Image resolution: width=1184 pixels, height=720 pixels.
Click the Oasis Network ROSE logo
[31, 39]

####################

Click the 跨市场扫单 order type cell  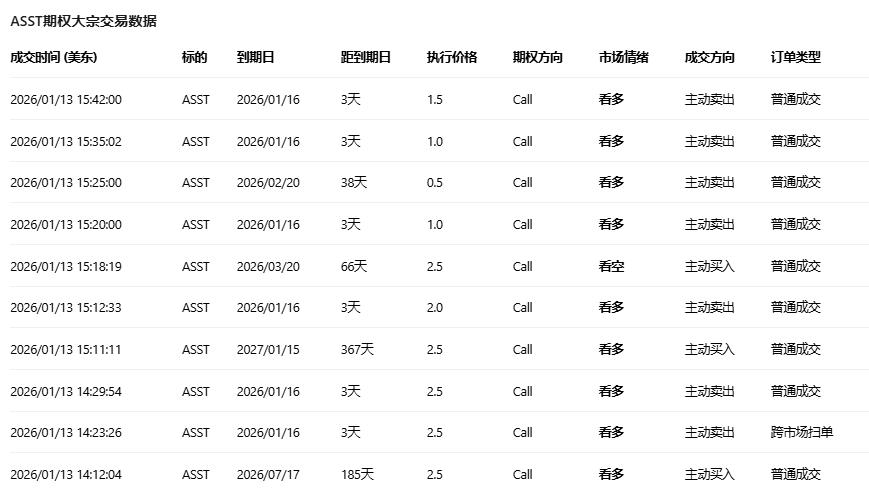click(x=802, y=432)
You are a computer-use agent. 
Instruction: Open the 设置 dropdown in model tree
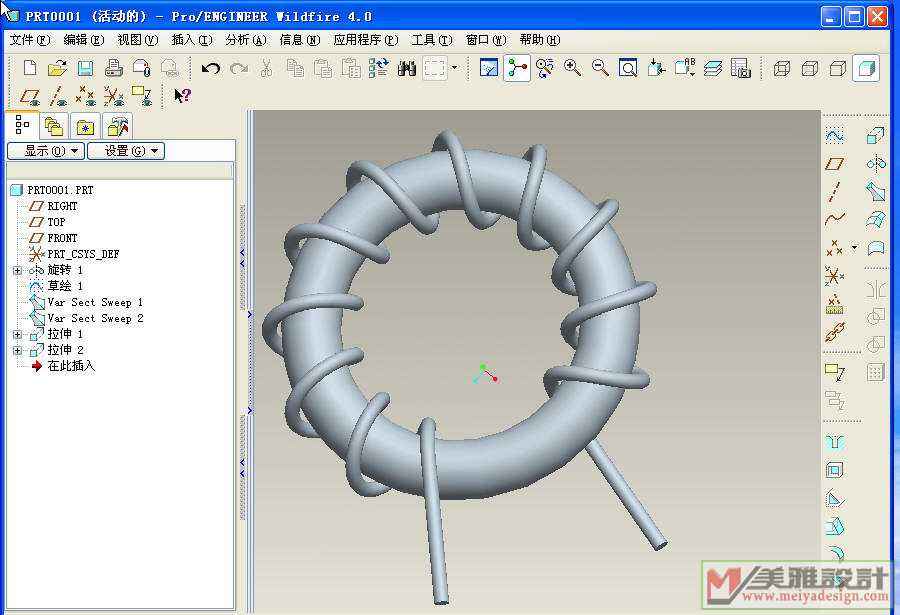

####################

WHAT THE TASK REQUIRES:
Which lines run from the one holding "You are a computer-use agent." through the one holding "Instruction: Open the" in the records above? Repeat them exactly, both included, and nothing more.

TASK RESULT:
You are a computer-use agent. 
Instruction: Open the 设置 dropdown in model tree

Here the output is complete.